Parece que a moda deste Verão é dizer que as eleições na Venezuela são uma fraude. Para quem o diz, não importam leis, instituições, votos contados nem tribunais: está tudo errado. A lógica é simples: se o processo eleitoral não é justo, livre ou transparente, de que serve esperar pelo veredito das instituições que contam os votos? E por que dar-se ao trabalho de juntar as provas da fraude e apresentá-las em tribunal? Não surpreende que a única linguagem destes «democratas» seja o golpe e a violência, naturalmente patrocinados pelos EUA, cujo único motivo sempre é, já sabemos, a defesa intransigente da democracia e dos Direitos Humanos, pois bem.
Eleitor não elege!
Em 2016, Hillary Clinton teve mais sete milhões de votos que Trump, mas perdeu. Nos EUA, não é o candidato mais votado que ganha as eleições presidenciais, porque não é o povo que elege o presidente, mas sim um Colégio Eleitoral cujos 538 membros votam como lhes apetece. Como o número de delegados ao Colégio depende da representação de cada Estado em ambas as câmaras, o voto dos cidadãos estadunidenses não tem o mesmo valor, e os Estados menores (também mais ricos e mais brancos) são privilegiados.
Comunista não entra!
Nos EUA só dois partidos podem candidatar-se em condições de justiça e igualdade: os dois partidos do grande capital. Legalmente, os debates na televisão são sempre entre o Partido Democrata e o Partido Republicano. Em cada Estado há um emaranhado de restrições burocráticas que vão da exigência de centenas de milhares de assinaturas ao pagamento de quantias fabulosas para formalizar a candidatura. Por exemplo, no Arizona, o Partido Comunista está proibido de se candidatar às eleições. O acesso democrático ao poder está, por princípio, financeiramente negado aos trabalhadores: nas últimas eleições presidenciais, por exemplo, a campanha eleitoral custou 16 bilhões de dólares.
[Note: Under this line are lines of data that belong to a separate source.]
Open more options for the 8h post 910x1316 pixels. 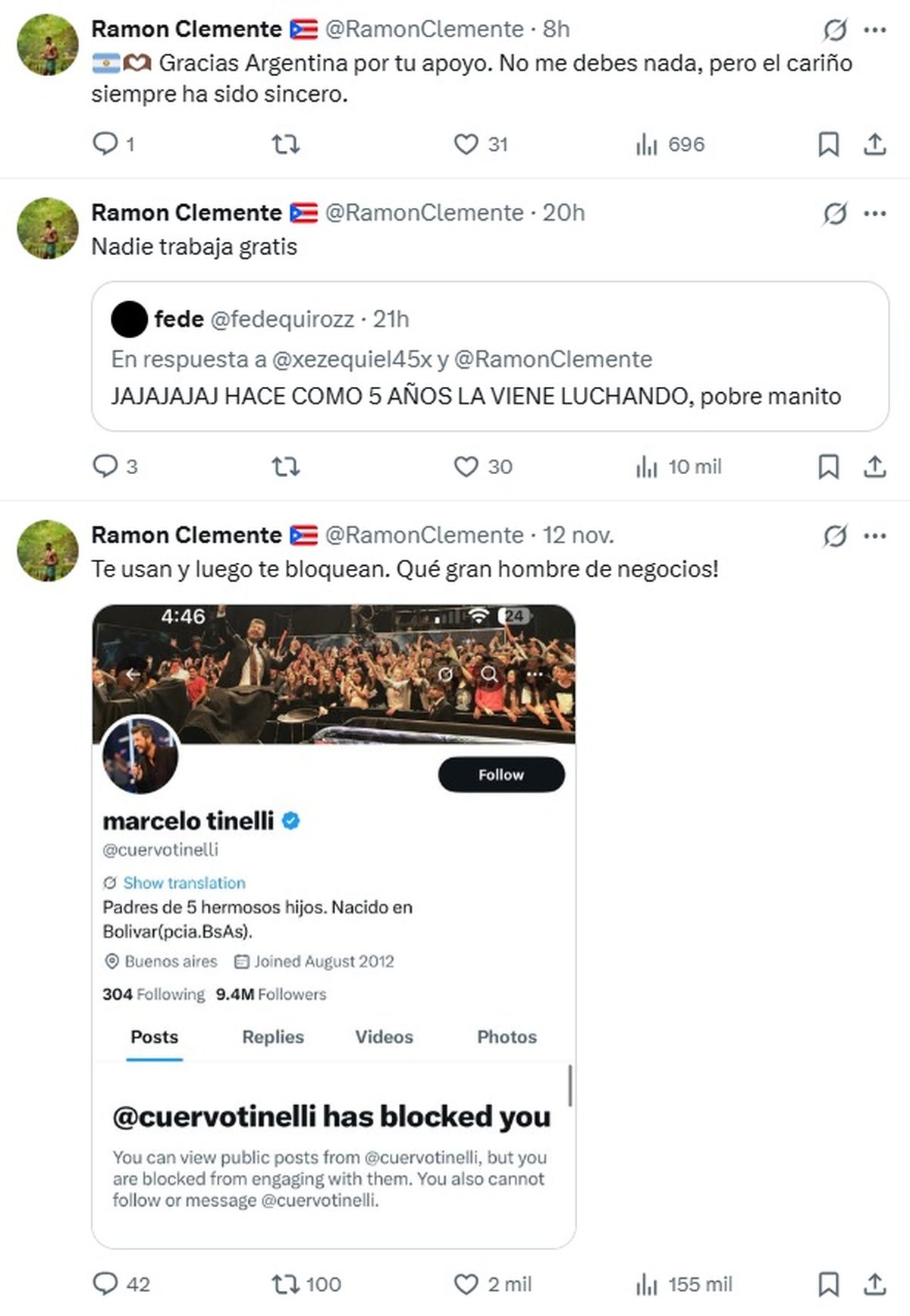click(x=874, y=30)
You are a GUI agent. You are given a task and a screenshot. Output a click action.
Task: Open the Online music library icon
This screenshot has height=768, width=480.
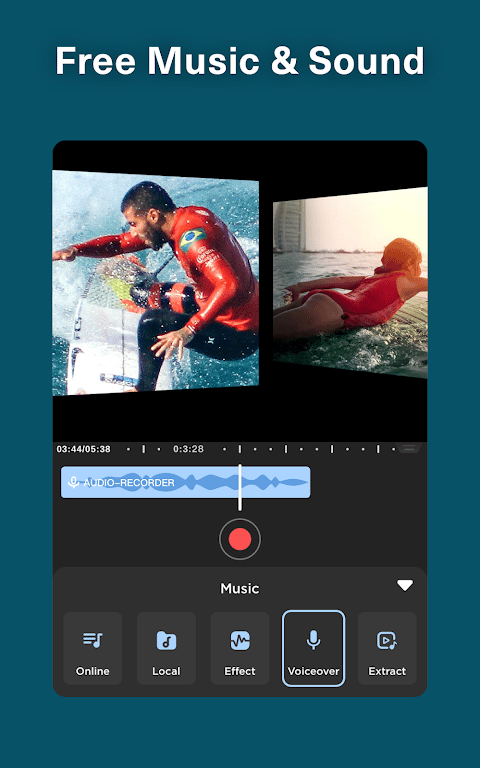click(x=93, y=640)
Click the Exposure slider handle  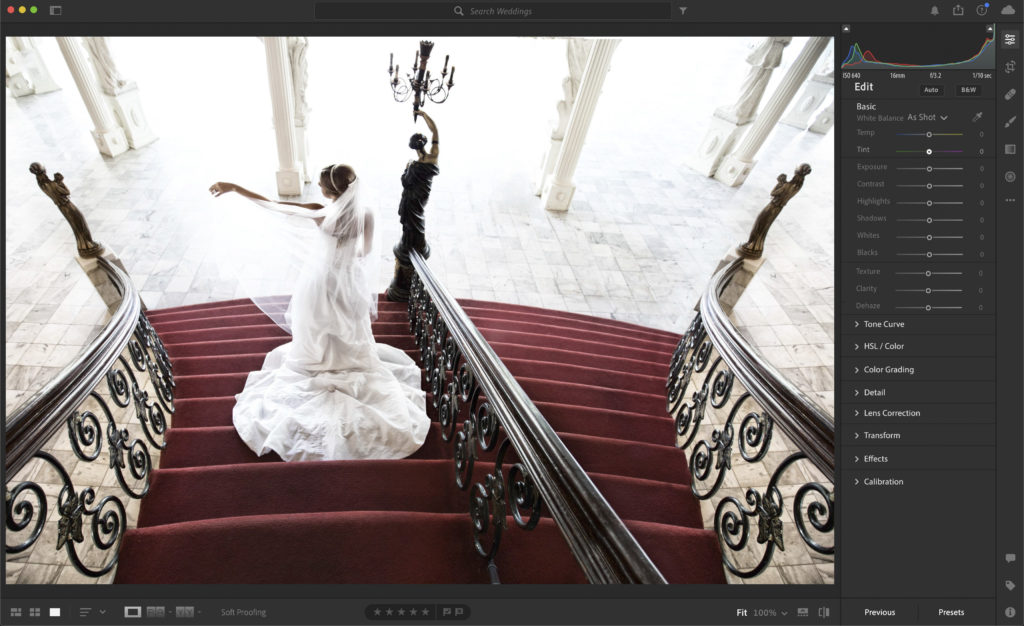pyautogui.click(x=929, y=168)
Na prática, só os bilionários é que podem apresentar candidaturas.
Pobre não vota!
Biden ganhou as últimas eleições com 81 milhões de votos, ou seja, apenas 24% da população adulta do país. 79 milhões abstiveram-se por, revela um estudo do Pew Research Center, não estarem inscritos, não terem interesse, não se identificarem com nenhum dos candidatos, ou simplesmente por sentirem que o seu voto não faria qualquer diferença. Consideremos também 40 milhões de trabalhadores imigrantes que vivem, trabalham e pagam impostos nos EUA, mas não podem votar. Somemos seis milhões de presos ou cadastrados (um em cada quatro negros da Flórida) que não podem votar, cerca de três milhões de adultos dos «territórios» coloniais, como Porto Rico, que também não podem eleger nem serem eleitos e outros três milhões de eleitores excluídos do direito ao voto por não terem acesso aos documentos exigidos para votar, como, em alguns Estados, a carteira de motorista. No total, 52 milhões de pessoas, mais da metade dos que votaram em Biden, não têm direito ao voto.
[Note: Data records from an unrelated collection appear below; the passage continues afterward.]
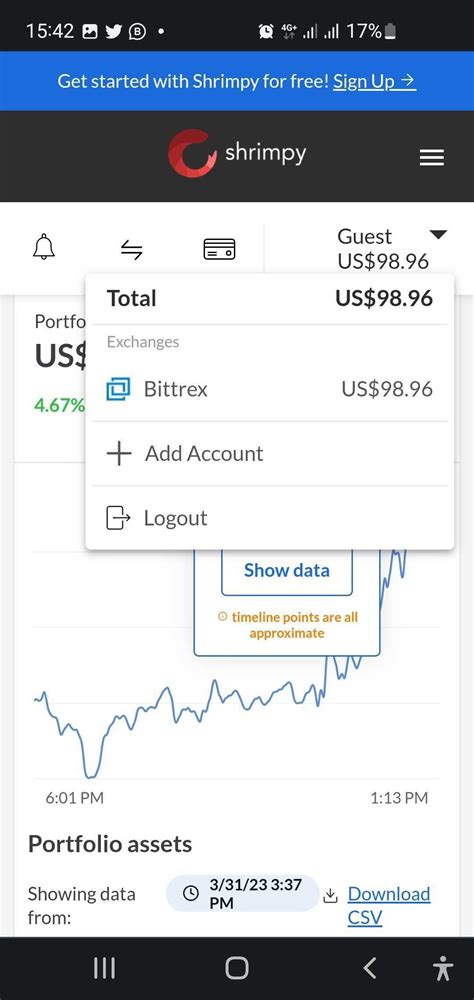474x1000 pixels.
Task: Open the 3/31/23 3:37 PM date selector
Action: (x=242, y=893)
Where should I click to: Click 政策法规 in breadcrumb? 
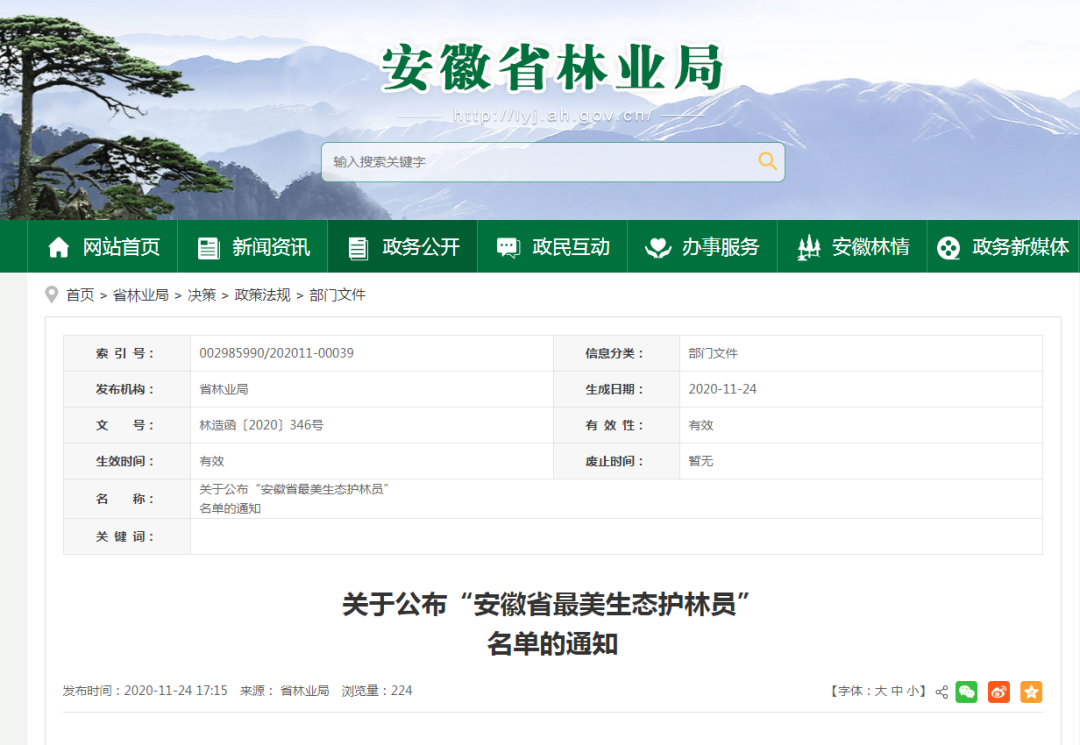[x=262, y=295]
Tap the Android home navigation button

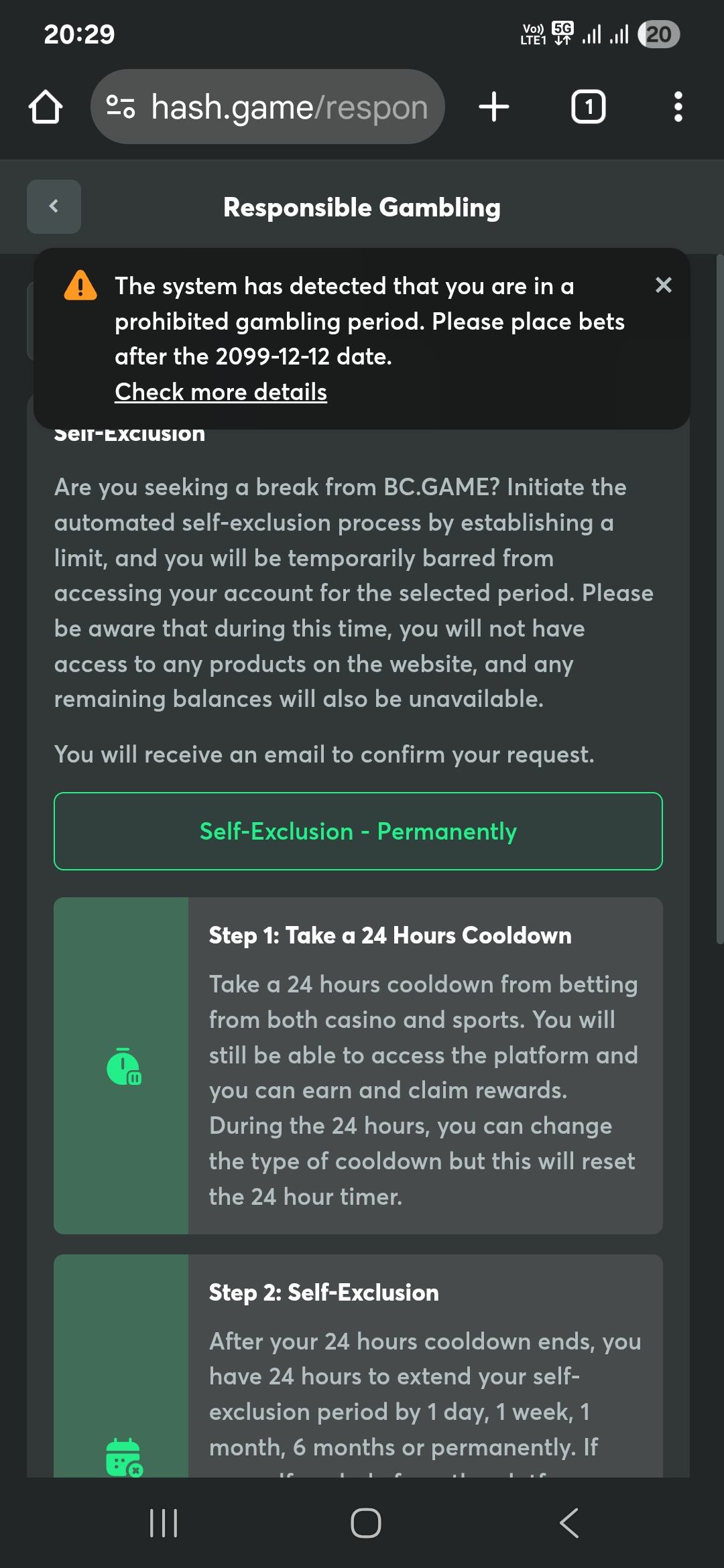coord(365,1523)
Nas eleições presidenciais de 2020, o segundo candidato mais votado acusou a fraude eleitoral, recusou-se a reconhecer os resultados oficiais e incentivou a extrema-direita a ensaiar uma tentativa de golpe de Estado que se limitou a deixar um rastro de caos e destruição no Capitólio. Mas que desenlace teria tido o putsch se dezenas de países poderosos tivessem decidido reconhecer imediatamente Trump como presidente eleito e os seus números como válidos, sem sequer esperar que as espúrias alegações de «fraude» se desmoronassem sem provas, uma a uma, em todos os tribunais?